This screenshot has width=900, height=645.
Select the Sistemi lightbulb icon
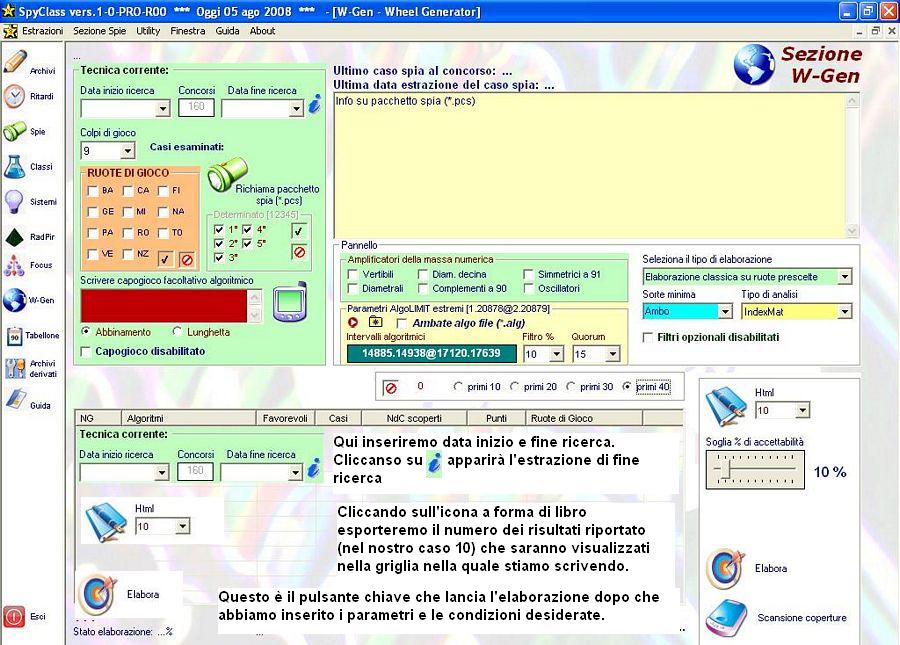(15, 202)
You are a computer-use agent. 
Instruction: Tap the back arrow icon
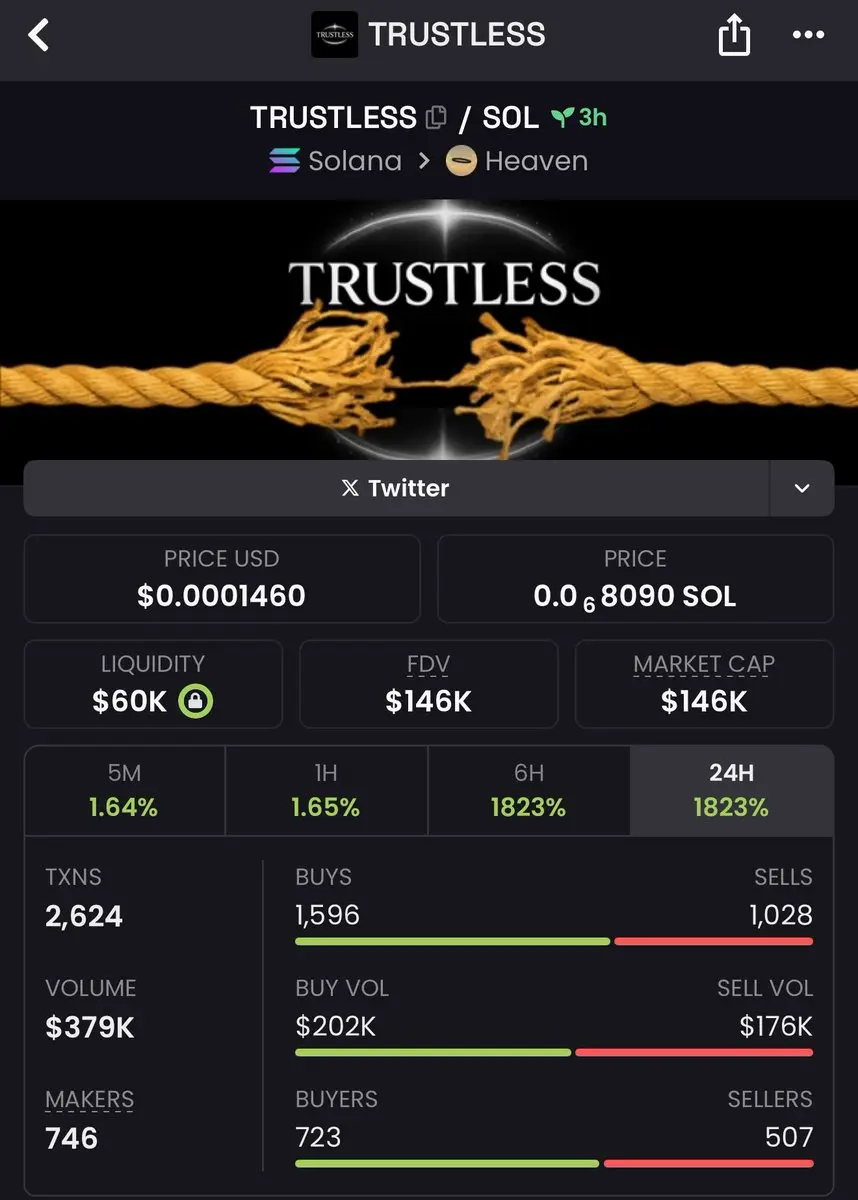[x=38, y=35]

==================================================

▸ Exercise requirements
The reply should repeat the listing above exactly and contain no pictures.

▸ Answer to this problem
This screenshot has width=900, height=645.
Select the Sistemi lightbulb icon
(15, 202)
You are a computer-use agent. 
Instruction: Tap the back arrow icon
[x=38, y=35]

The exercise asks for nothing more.